I am currently a Moore-Sloan Data Science Fellow with the Center for Data Science at New York University. My research focuses on the intersection of data management and machine learning, with the interdisciplinary application to computational social science and web science.
My work covers a wide spectrum. I enjoy tackling technical challenges in data management, such as automating data quality verification, optimizing programs that combine operations from linear and relational algebra or tracking the lineage of machine learning pipelines.
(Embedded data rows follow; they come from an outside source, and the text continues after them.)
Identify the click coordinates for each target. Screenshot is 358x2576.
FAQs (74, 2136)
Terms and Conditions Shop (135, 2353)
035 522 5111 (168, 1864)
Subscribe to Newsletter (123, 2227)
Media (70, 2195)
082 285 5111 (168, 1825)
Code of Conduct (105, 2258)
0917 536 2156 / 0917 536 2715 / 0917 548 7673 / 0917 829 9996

At the same time, I am convinced that modern data analysis can have a huge impact in pressing societal questions. I am currently building a platform that recommends political news with diverse viewpoints and thereby helps us to break out of our filter bubbles. In the past, I have analyzed the rise of the German far-right in social media, and cartographed the online tracking sphere from a webcrawl of several billion pages.
Our poster paper on Deequ - Data Quality Validation for Machine Learning Pipelines has been accepted at the workshop on “Machine Learning Systems” at NeurIPS 2018.
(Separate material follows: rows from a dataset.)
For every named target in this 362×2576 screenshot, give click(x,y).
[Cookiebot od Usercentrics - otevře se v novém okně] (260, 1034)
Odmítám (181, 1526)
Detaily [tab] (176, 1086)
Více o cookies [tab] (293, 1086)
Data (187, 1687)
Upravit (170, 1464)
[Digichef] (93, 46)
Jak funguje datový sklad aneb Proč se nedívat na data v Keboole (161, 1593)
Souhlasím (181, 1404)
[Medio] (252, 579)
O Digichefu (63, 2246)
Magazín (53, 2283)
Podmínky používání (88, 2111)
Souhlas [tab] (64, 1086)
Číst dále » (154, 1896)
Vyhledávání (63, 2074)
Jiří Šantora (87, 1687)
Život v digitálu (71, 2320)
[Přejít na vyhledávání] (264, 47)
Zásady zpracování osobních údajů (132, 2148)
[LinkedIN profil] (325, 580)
Our proposal for the 3rd workshop on “Data Management for End-to-End Machine Learning (DEEM)” has been accepted at SIGMOD 2019.
Our paper on “Deep” Learning for Missing Value Imputation in Tables with Non-Numerical Data has been accepted for publication in the case study track of CIKM 2018.
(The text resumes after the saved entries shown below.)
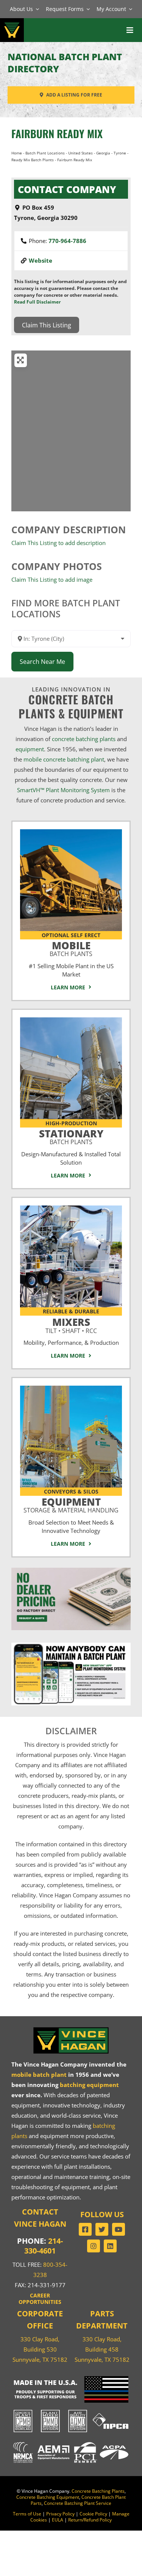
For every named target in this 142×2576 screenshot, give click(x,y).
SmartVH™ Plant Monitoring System (63, 790)
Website (40, 260)
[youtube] (118, 2229)
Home (16, 153)
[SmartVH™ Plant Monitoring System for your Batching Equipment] (71, 1645)
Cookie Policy (93, 2514)
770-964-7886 (67, 241)
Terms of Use (27, 2514)
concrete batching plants (83, 739)
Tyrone (120, 153)
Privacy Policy (60, 2514)
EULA (57, 2520)
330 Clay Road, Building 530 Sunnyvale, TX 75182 (39, 2349)
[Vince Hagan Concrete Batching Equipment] (71, 1388)
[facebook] (85, 2229)
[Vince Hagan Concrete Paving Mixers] (71, 1208)
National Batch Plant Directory (65, 62)
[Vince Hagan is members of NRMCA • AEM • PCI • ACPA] (71, 2441)
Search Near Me (42, 661)
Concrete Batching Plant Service (77, 2503)
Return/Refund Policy (90, 2520)
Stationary (71, 1136)
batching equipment (89, 2085)
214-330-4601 (43, 2246)
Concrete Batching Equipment (47, 2497)
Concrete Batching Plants (98, 2491)
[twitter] (101, 2229)
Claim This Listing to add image (51, 579)
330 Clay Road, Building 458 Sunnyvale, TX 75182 (102, 2349)
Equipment (71, 1504)
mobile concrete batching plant (63, 759)
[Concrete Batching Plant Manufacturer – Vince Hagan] (12, 22)
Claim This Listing (46, 325)
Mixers (71, 1324)
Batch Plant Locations (45, 153)
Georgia (103, 153)
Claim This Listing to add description (58, 543)
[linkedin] (110, 2246)
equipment (30, 749)
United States (80, 153)
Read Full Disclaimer (37, 302)
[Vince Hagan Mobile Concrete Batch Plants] (71, 832)
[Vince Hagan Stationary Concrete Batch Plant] (71, 1020)
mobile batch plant (39, 2074)
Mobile (71, 947)
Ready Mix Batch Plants (32, 159)
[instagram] (93, 2246)
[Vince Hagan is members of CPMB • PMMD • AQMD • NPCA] (71, 2410)
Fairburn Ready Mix (57, 133)
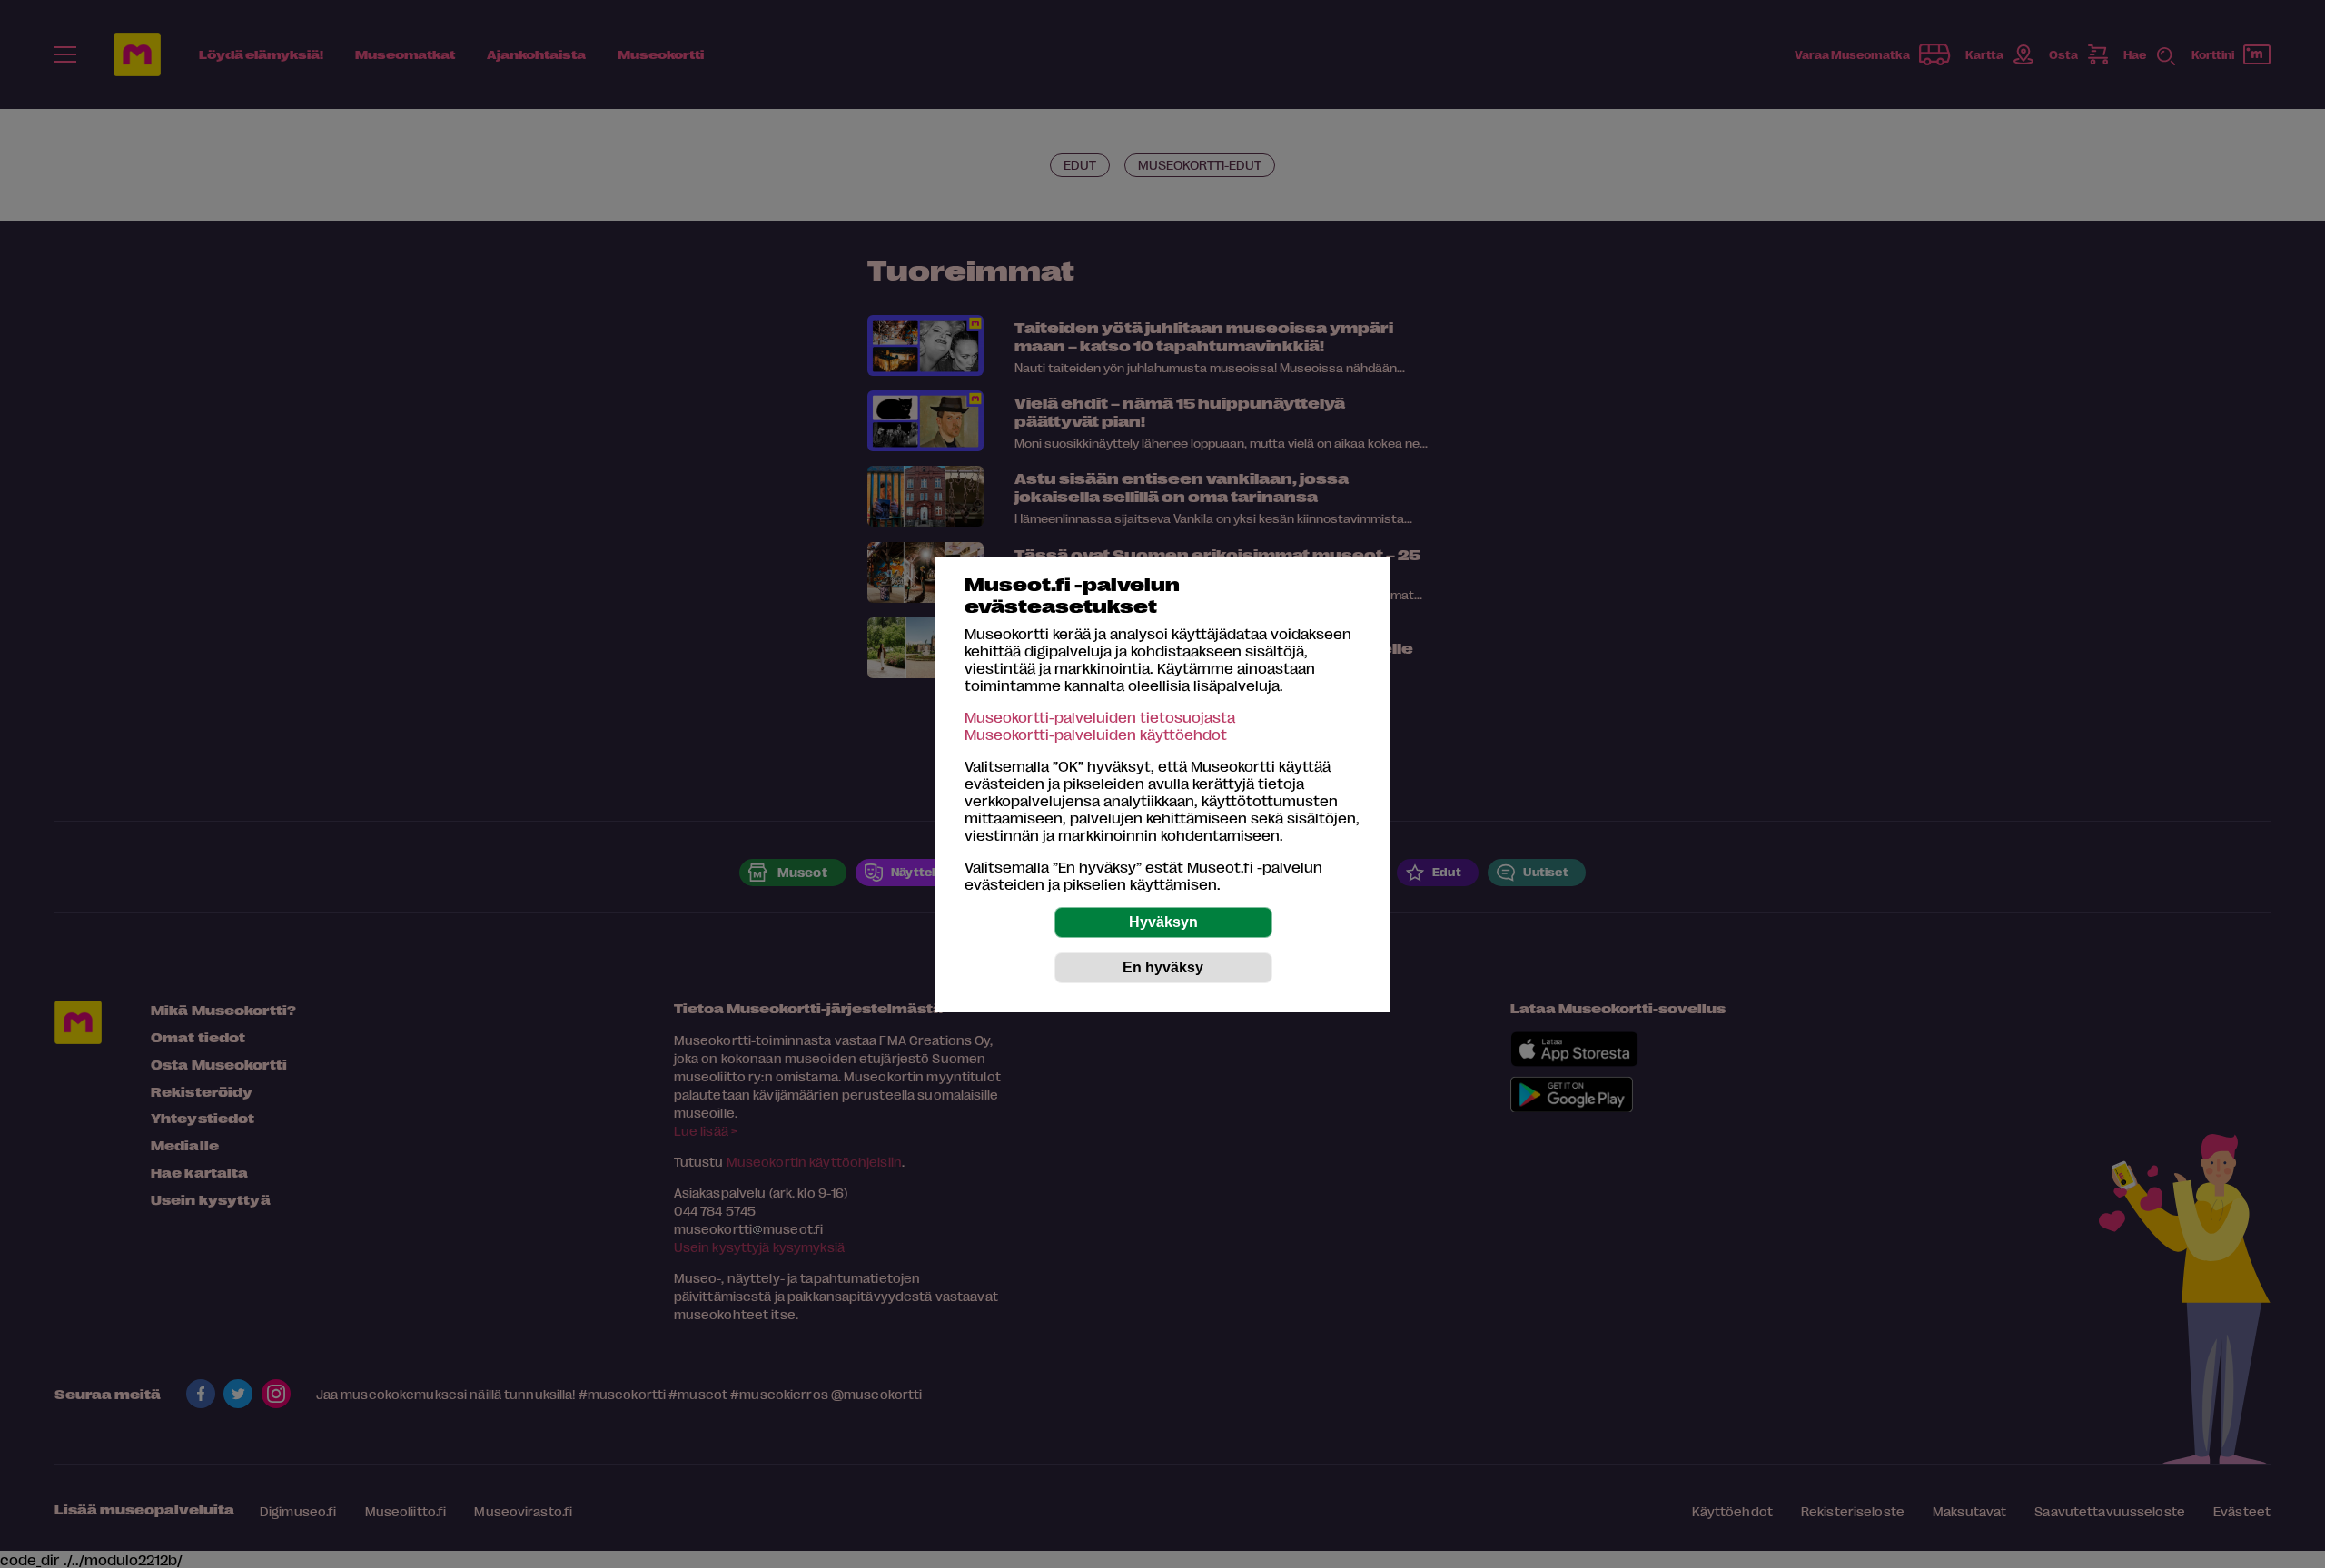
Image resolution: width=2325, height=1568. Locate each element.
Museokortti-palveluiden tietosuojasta (1100, 716)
Before joining New York University, I have been a Senior Applied Scientist at Amazon Core AI in Berlin, where I worked on data management-related issues of machine learning applications, such as demand forecasting, metadata and provenance tracking of machine learning pipelines and automating data quality verification.
I received my Ph.D. from TU Berlin in 2015, where I have been advised by Volker Markl, head of the database systems and information management group. My co-supervisors were Klaus-Robert Müller from the machine learning group at TU Berlin and Reza Zadeh from Stanford.
I am engaged in open source as an elected member of the Apache Software Foundation, where I currently mentor the Apache MXNet project on behalf of the Apache Incubator. In the past, I have been involved in the Apache Mahout, Apache Flink and Apache Giraph projects.
I am the originator and chair of the workshop series on Data Management for End-To-End Machine Learning (DEEM) at ACM SIGMOD, which started in 2017.
I regularly review submissions to top tier data management conferences. I have been on the program committee at SIGMOD 2019, ICDE 2019 (demo track), ICDE 2018, SIGMOD 2017, EDBT 2017 and the Large-Scale Recommender Systems workshop at the ACM RecSys 2013-2015. Additionally, I have reviewed submissions to journals for IEEE TKDE, ACM TIST, IEEE TPDS, the journal track of ECML/PKDD and the open source track of JMLR. I have also been a reviewer for the Amazon Research Awards.